As the map above shows, in the first 20 months of the Obama administration, the CIA reportedly conducted at least 126 of these drone strikes in Pakistan—nearly triple the Bush administration’s total—killing at least 800 people. As many as 15 other significant commanders in al-Qaeda, the Taliban, and affiliated groups have been felled by drones under Obama, including the Pakistani Taliban’s chief, Baitullah Mehsud.

But the drone program has drawbacks. Perhaps the most worrisome is civilian casualties. According to our survey of reliable press accounts, about 30 percent of all those killed by drones since 2004 were nonmilitants, though that proportion has been decreasing recently because of better targeting, more intelligence cooperation, and the CIA’s use of smaller missiles. This year (through September), about 8 percent of those killed by drones were reportedly nonmilitants, though U.S. officials claim the rate is more like 2 percent.

The drones are immensely unpopular in Pakistan, and Pakistani politicians routinely claim that they violate national sovereignty. But many Pakistani officials are privately supportive, and much of the intelligence used to target the strikes comes from Pakistani informants. Indeed, the attacks were almost completely halted in the tribal area of South Waziristan after the Pakistani military launched an offensive there a year ago, suggesting a high degree of Pakistani-American coordination.

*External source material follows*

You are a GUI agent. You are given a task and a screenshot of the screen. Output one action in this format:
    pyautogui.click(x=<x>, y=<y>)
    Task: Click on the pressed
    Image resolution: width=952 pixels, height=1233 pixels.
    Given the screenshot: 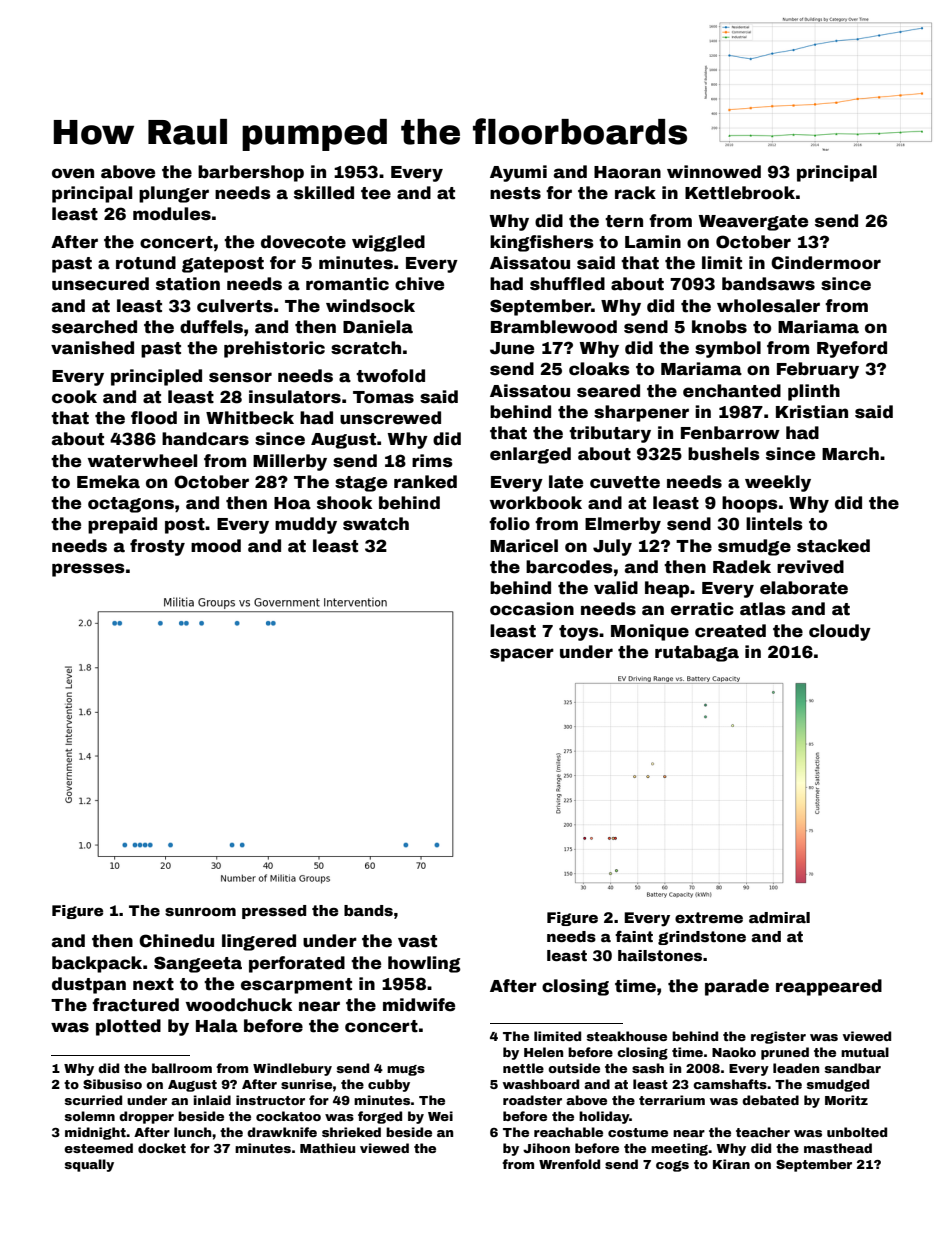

U.S. officials privately rave about the effectiveness of the program, though its legal justifications are murky. A recent UN report argued that the program’s secrecy could lead to a lack of accountability, and that the strikes may violate international rules of war since the CIA has never made clear how it determines its targets. Because the American and Pakistani governments seek to maintain “plausible deniability,” the White House has never officially acknowledged the program’s existence. But with limited options for hunting al-Qaeda and the Taliban in the tribal areas, the drones are, in the words of CIA Director Leon Panetta, “the only game in town.”

Peter Bergen is a senior fellow at the New America Foundation and co-director of its Counterterrorism Strategy Initiative, where Katherine Tiedemann is a research fellow.